# Work instruction:
A complete, exact retyping of the data below is required.

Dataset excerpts
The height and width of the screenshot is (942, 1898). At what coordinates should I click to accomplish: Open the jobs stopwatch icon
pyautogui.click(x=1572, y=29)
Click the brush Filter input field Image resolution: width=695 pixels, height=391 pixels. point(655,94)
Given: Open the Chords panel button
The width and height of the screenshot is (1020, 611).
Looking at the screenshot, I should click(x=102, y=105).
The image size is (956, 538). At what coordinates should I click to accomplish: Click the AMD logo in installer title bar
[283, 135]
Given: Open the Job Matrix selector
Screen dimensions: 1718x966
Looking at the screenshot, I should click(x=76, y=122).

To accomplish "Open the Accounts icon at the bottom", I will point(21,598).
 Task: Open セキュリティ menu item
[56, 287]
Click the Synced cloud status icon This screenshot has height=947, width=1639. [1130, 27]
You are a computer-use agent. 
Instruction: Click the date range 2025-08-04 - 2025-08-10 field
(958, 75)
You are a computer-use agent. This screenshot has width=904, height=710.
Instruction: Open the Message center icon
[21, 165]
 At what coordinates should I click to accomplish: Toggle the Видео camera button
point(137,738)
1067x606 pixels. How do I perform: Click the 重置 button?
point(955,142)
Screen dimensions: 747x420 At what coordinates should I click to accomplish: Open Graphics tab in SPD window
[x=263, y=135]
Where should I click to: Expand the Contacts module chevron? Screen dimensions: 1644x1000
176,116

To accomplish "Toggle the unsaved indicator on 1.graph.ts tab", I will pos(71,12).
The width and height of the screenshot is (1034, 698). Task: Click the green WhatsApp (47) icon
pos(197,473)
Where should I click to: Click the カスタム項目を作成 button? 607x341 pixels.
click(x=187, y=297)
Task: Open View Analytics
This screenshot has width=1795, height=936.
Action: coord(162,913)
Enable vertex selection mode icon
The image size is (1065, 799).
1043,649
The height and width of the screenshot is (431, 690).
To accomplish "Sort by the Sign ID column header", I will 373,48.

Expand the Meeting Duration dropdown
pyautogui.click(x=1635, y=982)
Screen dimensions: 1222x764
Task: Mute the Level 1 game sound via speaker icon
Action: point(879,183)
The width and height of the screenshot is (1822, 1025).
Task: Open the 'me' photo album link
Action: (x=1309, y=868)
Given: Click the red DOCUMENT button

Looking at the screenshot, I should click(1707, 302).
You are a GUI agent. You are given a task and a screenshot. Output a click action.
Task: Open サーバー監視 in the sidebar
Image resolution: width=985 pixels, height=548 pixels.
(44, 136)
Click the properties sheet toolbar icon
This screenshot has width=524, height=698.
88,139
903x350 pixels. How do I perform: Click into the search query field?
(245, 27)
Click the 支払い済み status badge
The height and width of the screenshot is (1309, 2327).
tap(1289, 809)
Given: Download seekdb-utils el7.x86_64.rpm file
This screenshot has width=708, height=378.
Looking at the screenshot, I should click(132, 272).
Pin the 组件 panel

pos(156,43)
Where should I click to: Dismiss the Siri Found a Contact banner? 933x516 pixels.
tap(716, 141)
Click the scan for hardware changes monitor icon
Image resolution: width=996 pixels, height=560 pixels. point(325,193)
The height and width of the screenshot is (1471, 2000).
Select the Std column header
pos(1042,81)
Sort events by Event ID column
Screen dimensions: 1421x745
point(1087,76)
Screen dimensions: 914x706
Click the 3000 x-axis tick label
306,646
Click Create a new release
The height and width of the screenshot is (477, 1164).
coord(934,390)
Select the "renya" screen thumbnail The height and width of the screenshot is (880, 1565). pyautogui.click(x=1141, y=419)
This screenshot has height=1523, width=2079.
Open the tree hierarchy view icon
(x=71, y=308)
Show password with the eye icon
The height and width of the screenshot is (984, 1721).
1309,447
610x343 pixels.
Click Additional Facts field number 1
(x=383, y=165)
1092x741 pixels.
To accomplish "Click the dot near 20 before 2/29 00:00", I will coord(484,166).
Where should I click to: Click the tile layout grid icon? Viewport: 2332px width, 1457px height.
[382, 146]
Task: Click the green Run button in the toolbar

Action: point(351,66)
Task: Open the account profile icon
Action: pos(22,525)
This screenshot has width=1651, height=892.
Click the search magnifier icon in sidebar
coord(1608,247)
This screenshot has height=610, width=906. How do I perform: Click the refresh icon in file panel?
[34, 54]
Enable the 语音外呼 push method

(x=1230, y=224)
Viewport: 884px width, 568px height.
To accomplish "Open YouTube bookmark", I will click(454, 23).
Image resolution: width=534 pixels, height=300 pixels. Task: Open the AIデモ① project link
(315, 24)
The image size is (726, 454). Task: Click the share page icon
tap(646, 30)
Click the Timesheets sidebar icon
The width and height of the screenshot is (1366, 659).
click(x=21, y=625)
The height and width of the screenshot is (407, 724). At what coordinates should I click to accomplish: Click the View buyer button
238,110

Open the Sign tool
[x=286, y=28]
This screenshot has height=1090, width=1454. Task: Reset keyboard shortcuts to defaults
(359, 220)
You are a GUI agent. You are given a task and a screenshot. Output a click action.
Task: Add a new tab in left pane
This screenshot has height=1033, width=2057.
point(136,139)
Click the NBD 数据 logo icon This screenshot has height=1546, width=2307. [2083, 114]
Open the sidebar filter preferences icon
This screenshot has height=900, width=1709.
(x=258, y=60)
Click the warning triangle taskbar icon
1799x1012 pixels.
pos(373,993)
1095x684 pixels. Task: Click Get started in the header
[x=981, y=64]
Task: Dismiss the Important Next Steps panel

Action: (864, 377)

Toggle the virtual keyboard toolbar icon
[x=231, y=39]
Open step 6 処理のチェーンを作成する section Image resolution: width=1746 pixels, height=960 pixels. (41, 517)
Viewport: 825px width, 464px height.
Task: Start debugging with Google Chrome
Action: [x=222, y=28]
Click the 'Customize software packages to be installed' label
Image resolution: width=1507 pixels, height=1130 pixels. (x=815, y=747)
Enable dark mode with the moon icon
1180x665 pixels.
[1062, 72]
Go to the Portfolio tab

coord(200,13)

# Reply to the exercise:
The height and width of the screenshot is (942, 1898). At what coordinates should I click to accomplish: Open the jobs stopwatch icon
pyautogui.click(x=1572, y=29)
Click the brush Filter input field Image resolution: width=695 pixels, height=391 pixels. point(655,94)
Given: Open the Chords panel button
The width and height of the screenshot is (1020, 611).
Looking at the screenshot, I should click(x=102, y=105).
The image size is (956, 538). At what coordinates should I click to accomplish: Click the AMD logo in installer title bar
[283, 135]
Given: Open the Job Matrix selector
Screen dimensions: 1718x966
Looking at the screenshot, I should click(x=76, y=122).

To accomplish "Open the Accounts icon at the bottom", I will point(21,598).
 Task: Open セキュリティ menu item
[56, 287]
Click the Synced cloud status icon This screenshot has height=947, width=1639. [1130, 27]
You are a computer-use agent. 
Instruction: Click the date range 2025-08-04 - 2025-08-10 field
(958, 75)
You are a computer-use agent. This screenshot has width=904, height=710.
Instruction: Open the Message center icon
[21, 165]
 At what coordinates should I click to accomplish: Toggle the Видео camera button
point(137,738)
1067x606 pixels. How do I perform: Click the 重置 button?
point(955,142)
Screen dimensions: 747x420 At what coordinates should I click to accomplish: Open Graphics tab in SPD window
[x=263, y=135]
Where should I click to: Expand the Contacts module chevron? Screen dimensions: 1644x1000
176,116

To accomplish "Toggle the unsaved indicator on 1.graph.ts tab", I will pos(71,12).
The width and height of the screenshot is (1034, 698). Task: Click the green WhatsApp (47) icon
pos(197,473)
Where should I click to: Click the カスタム項目を作成 button? 607x341 pixels.
click(x=187, y=297)
Task: Open View Analytics
This screenshot has width=1795, height=936.
Action: coord(162,913)
Enable vertex selection mode icon
The image size is (1065, 799).
1043,649
The height and width of the screenshot is (431, 690).
To accomplish "Sort by the Sign ID column header", I will 373,48.

Expand the Meeting Duration dropdown
pyautogui.click(x=1635, y=982)
Screen dimensions: 1222x764
Task: Mute the Level 1 game sound via speaker icon
Action: point(879,183)
The width and height of the screenshot is (1822, 1025).
Task: Open the 'me' photo album link
Action: (x=1309, y=868)
Given: Click the red DOCUMENT button

Looking at the screenshot, I should click(1707, 302).
You are a GUI agent. You are given a task and a screenshot. Output a click action.
Task: Open サーバー監視 in the sidebar
Image resolution: width=985 pixels, height=548 pixels.
(44, 136)
Click the properties sheet toolbar icon
This screenshot has width=524, height=698.
88,139
903x350 pixels. How do I perform: Click into the search query field?
(245, 27)
Click the 支払い済み status badge
The height and width of the screenshot is (1309, 2327).
tap(1289, 809)
Given: Download seekdb-utils el7.x86_64.rpm file
This screenshot has width=708, height=378.
Looking at the screenshot, I should click(132, 272).
Pin the 组件 panel

pos(156,43)
Where should I click to: Dismiss the Siri Found a Contact banner? 933x516 pixels.
tap(716, 141)
Click the scan for hardware changes monitor icon
Image resolution: width=996 pixels, height=560 pixels. point(325,193)
The height and width of the screenshot is (1471, 2000).
Select the Std column header
pos(1042,81)
Sort events by Event ID column
Screen dimensions: 1421x745
point(1087,76)
Screen dimensions: 914x706
Click the 3000 x-axis tick label
306,646
Click Create a new release
The height and width of the screenshot is (477, 1164).
coord(934,390)
Select the "renya" screen thumbnail The height and width of the screenshot is (880, 1565). pyautogui.click(x=1141, y=419)
This screenshot has height=1523, width=2079.
Open the tree hierarchy view icon
(x=71, y=308)
Show password with the eye icon
The height and width of the screenshot is (984, 1721).
1309,447
610x343 pixels.
Click Additional Facts field number 1
(x=383, y=165)
1092x741 pixels.
To accomplish "Click the dot near 20 before 2/29 00:00", I will coord(484,166).
Where should I click to: Click the tile layout grid icon? Viewport: 2332px width, 1457px height.
[382, 146]
Task: Click the green Run button in the toolbar

Action: point(351,66)
Task: Open the account profile icon
Action: pos(22,525)
This screenshot has width=1651, height=892.
Click the search magnifier icon in sidebar
coord(1608,247)
This screenshot has height=610, width=906. How do I perform: Click the refresh icon in file panel?
[34, 54]
Enable the 语音外呼 push method

(x=1230, y=224)
Viewport: 884px width, 568px height.
To accomplish "Open YouTube bookmark", I will click(454, 23).
Image resolution: width=534 pixels, height=300 pixels. Task: Open the AIデモ① project link
(315, 24)
The image size is (726, 454). Task: Click the share page icon
tap(646, 30)
Click the Timesheets sidebar icon
The width and height of the screenshot is (1366, 659).
click(x=21, y=625)
The height and width of the screenshot is (407, 724). At what coordinates should I click to accomplish: Click the View buyer button
238,110

Open the Sign tool
[x=286, y=28]
This screenshot has height=1090, width=1454. Task: Reset keyboard shortcuts to defaults
(359, 220)
You are a GUI agent. You are given a task and a screenshot. Output a click action.
Task: Add a new tab in left pane
This screenshot has height=1033, width=2057.
point(136,139)
Click the NBD 数据 logo icon This screenshot has height=1546, width=2307. [2083, 114]
Open the sidebar filter preferences icon
This screenshot has height=900, width=1709.
(x=258, y=60)
Click the warning triangle taskbar icon
1799x1012 pixels.
pos(373,993)
1095x684 pixels. Task: Click Get started in the header
[x=981, y=64]
Task: Dismiss the Important Next Steps panel

Action: (864, 377)

Toggle the virtual keyboard toolbar icon
[x=231, y=39]
Open step 6 処理のチェーンを作成する section Image resolution: width=1746 pixels, height=960 pixels. (41, 517)
Viewport: 825px width, 464px height.
Task: Start debugging with Google Chrome
Action: [x=222, y=28]
Click the 'Customize software packages to be installed' label
Image resolution: width=1507 pixels, height=1130 pixels. (x=815, y=747)
Enable dark mode with the moon icon
1180x665 pixels.
[1062, 72]
Go to the Portfolio tab

coord(200,13)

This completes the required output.